Research

Inspiring Nottingham Research Fellows

Helen Russell, Anne McLaren Research Fellow, Faculty of Science

I am an observational astronomer studying the structure of galaxies and vast clusters of galaxies.  Modern astronomy seeks to understand how the galaxies seen in the local Universe, like our own Milky Way, formed in the thirteen billion years since the Big Bang. 

My research explores the impact of the most energetic events in the lives of these galaxies - powerful jetted outbursts from their central supermassive black hole and massive collisions between huge clusters of galaxies. Powerful jets of high-energy particles launched in the strong gravitational environment around a supermassive black hole can heat up the surrounding gas and suppress star formation to choke off the growth of the host galaxy. Major cluster mergers are the most energetic events in the Universe since the Big Bang. The energy generated by the collision is dissipated in shocks and turbulence, which heat up and disrupt the hot gas atmospheres surrounding the constituent galaxies.

Why did you apply for a Fellowship?

I have been a postdoctoral researcher at the University of Waterloo, Durham University and the University of Cambridge and I now feel ready for a new challenge.  As an Anne McLaren fellow, I now have the opportunity to lead my own projects, explore my own ideas and pursue funding to build my own research team.  I am very proud and grateful to hold one of these prestigious fellowships that is making a real difference in retaining women in STEM fields.

Why Nottingham?

Nottingham provides a very supportive environment for my research with a breadth of expertise in extragalactic astronomy and cosmology. I was a Nottingham Physics undergraduate student and inspired to pursue astronomy research by great mentors in the department, including Professor Meghan Gray, herself an Anne McLaren Fellow at the time. I had plenty of encouragement from colleagues in Nottingham to apply for a fellowship and I am excited at the potential for new research directions and collaborations now that I have started.

 

Nottingham have been very understanding and flexible and helped to make this a very positive transition

What has the experience been like?

I started my fellowship only three weeks ago, on returning from maternity leave, and I have found it to be a very welcoming and supportive department. A new job, new city and a new baby, all at the same time, has been a huge adjustment for me. Nottingham have been very understanding and flexible and helped to make this a very positive transition.

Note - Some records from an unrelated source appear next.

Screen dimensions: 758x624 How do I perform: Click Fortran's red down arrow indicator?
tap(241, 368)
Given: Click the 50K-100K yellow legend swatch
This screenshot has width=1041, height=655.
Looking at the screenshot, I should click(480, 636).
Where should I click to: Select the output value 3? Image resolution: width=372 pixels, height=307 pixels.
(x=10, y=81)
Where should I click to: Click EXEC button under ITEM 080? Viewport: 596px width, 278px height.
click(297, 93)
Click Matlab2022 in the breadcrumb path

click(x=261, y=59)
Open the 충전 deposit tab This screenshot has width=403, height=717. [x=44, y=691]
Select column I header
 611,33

What inspired you to pursue this area?

As an undergraduate at Nottingham, I worked on two summer research projects and my MSci project that focused on galaxies and galaxy clusters. These early projects inspired me to pursue a PhD project on galaxy clusters.

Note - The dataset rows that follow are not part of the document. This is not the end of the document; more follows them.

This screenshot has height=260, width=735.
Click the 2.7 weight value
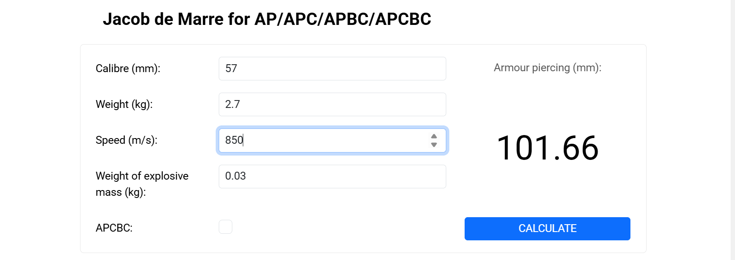(232, 104)
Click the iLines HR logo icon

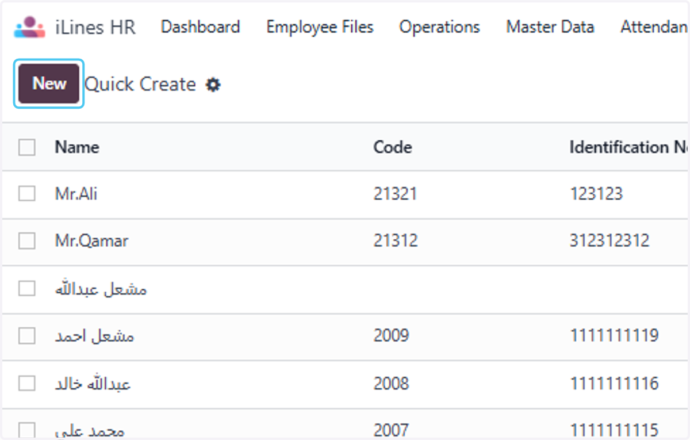pyautogui.click(x=29, y=27)
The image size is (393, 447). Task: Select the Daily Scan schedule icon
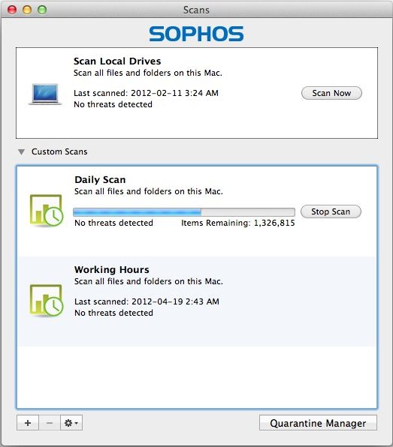tap(46, 211)
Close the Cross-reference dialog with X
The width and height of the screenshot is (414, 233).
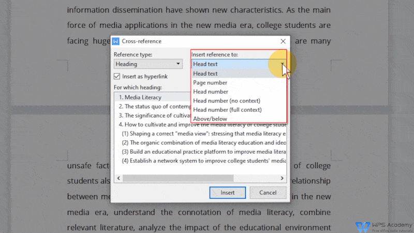coord(283,41)
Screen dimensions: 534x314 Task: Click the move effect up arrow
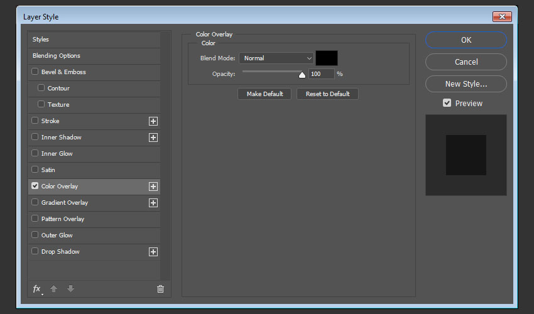point(54,289)

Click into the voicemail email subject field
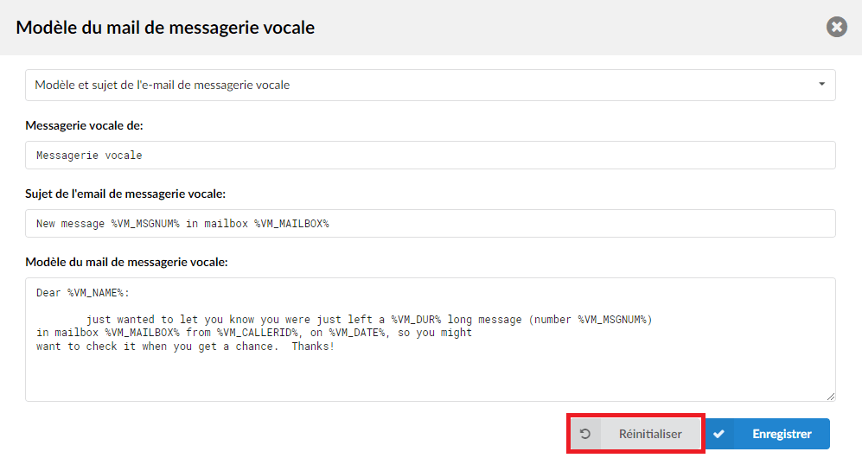click(431, 224)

During my PhD, I was awarded observing time on NASA's Chandra X-ray Observatory to look at the hot gas atmospheres around several galaxy clusters. I discovered that one of these clusters was particularly odd-shaped – it was a major merger between two clusters and two vast shock fronts were producing the unusual shape. 

These objects are rare but very important because temporarily ordinary matter is separated from dark matter in the collision and we can learn a great deal about dark matter. This discovery produced many additional multi-wavelength observations, simulations and projects with many different collaborators around the world.

 


Feeling inspired?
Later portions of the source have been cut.